As a data point: I got a 14" MacBook Pro with a 512 GB SSD the first day it was available in 2021, and I've used it daily since then.
According to the SMART data ("smartctl -x /dev/disk0"), the SSD "percentage used" is 7%, with ~200 TBW. At this rate, the laptop will probably outlive me.
NAND is still the same wearable part that regular X64 laptops have, Apple doesn't use some magic industrial grade parts but same dies that Samsung, Micron and SK ship to X64 OEMS, and those are replaceable for a reason, because they eventually fail.
The MacBook neo is for students, grandparents, travel, etc.

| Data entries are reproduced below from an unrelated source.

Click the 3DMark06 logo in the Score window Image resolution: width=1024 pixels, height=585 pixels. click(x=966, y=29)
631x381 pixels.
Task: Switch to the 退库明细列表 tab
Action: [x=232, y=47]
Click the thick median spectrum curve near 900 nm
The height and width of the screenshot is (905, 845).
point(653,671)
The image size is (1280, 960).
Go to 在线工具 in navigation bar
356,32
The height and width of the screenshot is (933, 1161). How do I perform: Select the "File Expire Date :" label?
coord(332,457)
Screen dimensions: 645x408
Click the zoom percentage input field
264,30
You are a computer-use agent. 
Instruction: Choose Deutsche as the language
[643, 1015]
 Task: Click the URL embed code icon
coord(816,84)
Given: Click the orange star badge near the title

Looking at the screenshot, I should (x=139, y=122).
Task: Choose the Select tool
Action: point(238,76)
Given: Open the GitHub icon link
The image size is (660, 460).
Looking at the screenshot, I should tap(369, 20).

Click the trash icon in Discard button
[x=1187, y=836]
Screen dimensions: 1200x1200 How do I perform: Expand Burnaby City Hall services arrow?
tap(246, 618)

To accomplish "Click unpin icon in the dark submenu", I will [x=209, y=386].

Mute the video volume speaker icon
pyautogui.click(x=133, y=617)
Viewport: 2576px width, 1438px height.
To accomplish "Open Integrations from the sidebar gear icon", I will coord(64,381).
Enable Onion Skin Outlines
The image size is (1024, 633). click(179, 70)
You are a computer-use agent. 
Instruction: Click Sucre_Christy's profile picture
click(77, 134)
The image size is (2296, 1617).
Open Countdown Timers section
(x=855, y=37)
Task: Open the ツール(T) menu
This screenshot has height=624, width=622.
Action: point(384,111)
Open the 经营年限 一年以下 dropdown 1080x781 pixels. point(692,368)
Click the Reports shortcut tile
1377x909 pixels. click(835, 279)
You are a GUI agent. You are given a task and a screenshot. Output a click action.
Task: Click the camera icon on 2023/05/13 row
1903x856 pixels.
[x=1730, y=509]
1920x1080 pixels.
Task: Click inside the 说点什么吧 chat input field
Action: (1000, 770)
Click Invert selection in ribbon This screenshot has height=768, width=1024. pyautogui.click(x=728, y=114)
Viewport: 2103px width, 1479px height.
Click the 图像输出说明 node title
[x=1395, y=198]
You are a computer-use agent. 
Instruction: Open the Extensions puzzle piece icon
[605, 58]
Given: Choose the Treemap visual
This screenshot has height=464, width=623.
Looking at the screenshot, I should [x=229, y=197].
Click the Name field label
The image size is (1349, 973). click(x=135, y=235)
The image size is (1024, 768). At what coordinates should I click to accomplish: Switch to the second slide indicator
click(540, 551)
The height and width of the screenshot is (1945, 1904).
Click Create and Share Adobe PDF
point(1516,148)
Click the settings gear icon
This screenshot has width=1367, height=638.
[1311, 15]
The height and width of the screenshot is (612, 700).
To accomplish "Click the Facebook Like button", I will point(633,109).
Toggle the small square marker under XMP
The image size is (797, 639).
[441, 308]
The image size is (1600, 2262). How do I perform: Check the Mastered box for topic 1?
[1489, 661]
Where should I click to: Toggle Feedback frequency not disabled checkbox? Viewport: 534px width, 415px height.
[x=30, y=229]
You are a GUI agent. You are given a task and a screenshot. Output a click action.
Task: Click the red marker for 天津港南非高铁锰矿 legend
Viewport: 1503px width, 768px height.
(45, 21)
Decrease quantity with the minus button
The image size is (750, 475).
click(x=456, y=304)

Hell, even if it dies after 6 years it was still a better experience than using a $500-600 windows PC and the cost comes out to ~$8/month spread over 6 years.
Do you think SSD drives are replaceable for no reason? Just because M1 mac aren't failing left and right doesn't mean their NAND won't fail.
Even though I like the NEO, I can't in good faith buy a machine with soldered wearable parts. That's like buying a car with soldered brake pads because "in 6 years average users don't feel like they need changing".
I still had laptops on my hands from 20 years ago that work fine simply because you can swap their drives with fresh ones. How many M1 mac will still be functional in 20 years?
(But it's encrypted, so you'd better have backups because you can't read it off the chips.)
Probably quite a few, MacBooks have had soldered SSD's for over 10 years now. My 2018 McBook Pro still has a perfectly functioning SSD. I still see people using 2015 and older MacBooks all the time. There is no widespread SSD failure issue after 10+ years of Apple soldering the SSD's.
For most people the SSD's are lasting longer than the useful life of the device.